Written by hootenannie on May 2nd, 2012

I’ve never been much for gems and jewels. I don’t own any precious stones, wear no diamonds, and really don’t have a desire for fancy baubles.

I do have a pearl necklace, though. It was given to me as the gift for singing in a friend’s wedding years ago, and while I don’t wear it often (come on, this is Denver), it’s pretty to look at – and last night, I remembered how pearls are formed.

Oysters, soft and tender, rely on their hard shells to keep them safe. But occasionally, a grain of sand will sneak in, and this coarse foreign object can cause pain, rock against flesh. One might think that the oyster would react protectively, forming a leathery callous to protect itself from the sand – but it doesn’t. The oyster remains soft, yielding to the suffering, and slowly, over time, begins to wrap the grain of sand in translucent layers.

The pearl is the oyster’s response to the pain.

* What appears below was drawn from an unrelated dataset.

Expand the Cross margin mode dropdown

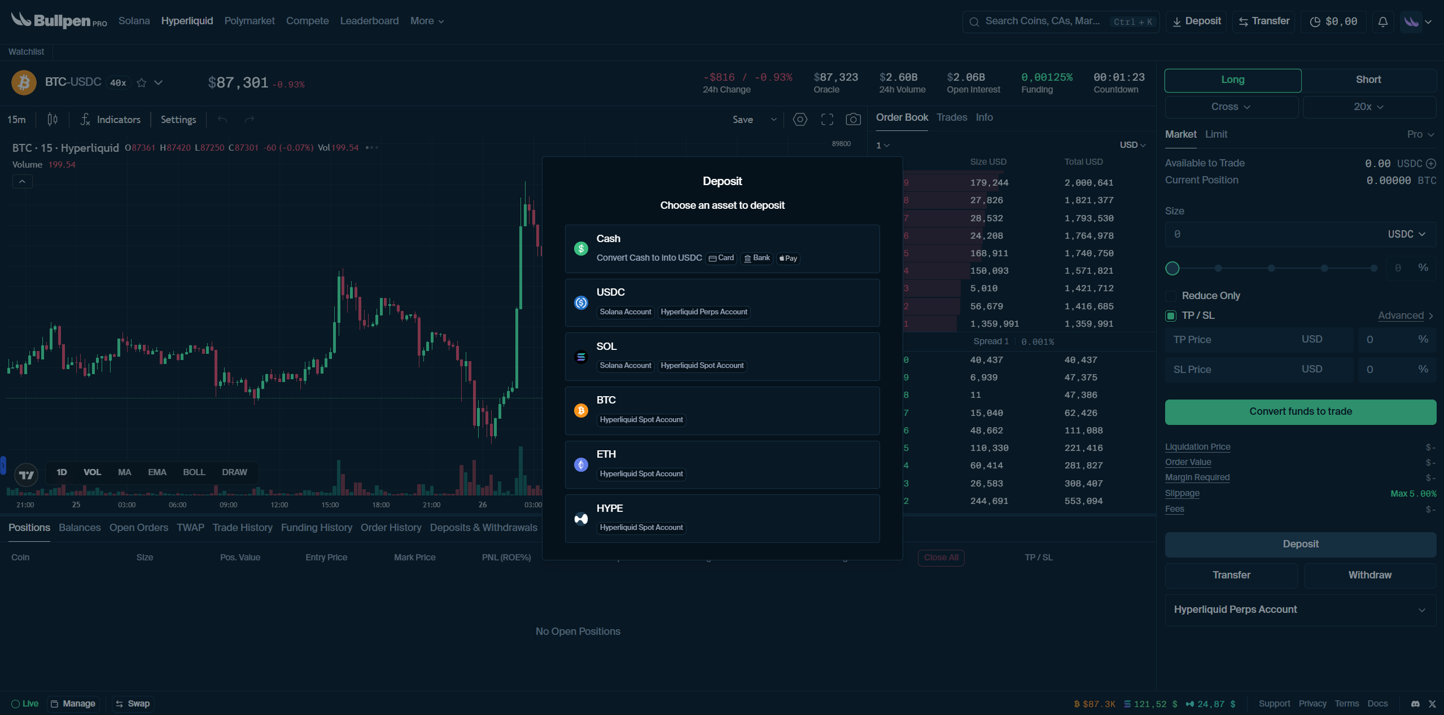(1231, 107)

I’ll be honest: some days are really tough right now. Sometimes, my parent’s divorce still hits me like a diesel truck, plowing me over. Sometimes, I wrestle with the “what ifs,” which spiral only into a black hole of uncertainty. Sometimes, the future stretches out like a never-ending one-way street, and the thought of walking that blacktop every single day (not to mention showering – don’t you ever get overwhelmed at the fact that you will always, always have to shower, forever and ever?) can be paralyzing. Sometimes, even this introvert feels so alone I can hardly stand it.

I wish for a quick fix, a microwave to melt away my icy problems – an insta-pearl, if you will.

But even if I’m not patient, I’m feeling pretty stubborn – and once again, I’m determined to see this rough patch through to something of value, something of worth, something with a silver lining. I just need to give myself over to the ocean.

And for the record, the ocean has always terrified me. It’s a beauty to behold, but to be in it? It’s too big, too unknown. It isn’t safe. The depths are terrifying, and if it wanted to, it could swallow me whole.

But for an oyster, the ocean is the only place to live. It’s what it’s meant for. And without it, there would be no such thing as a pearl.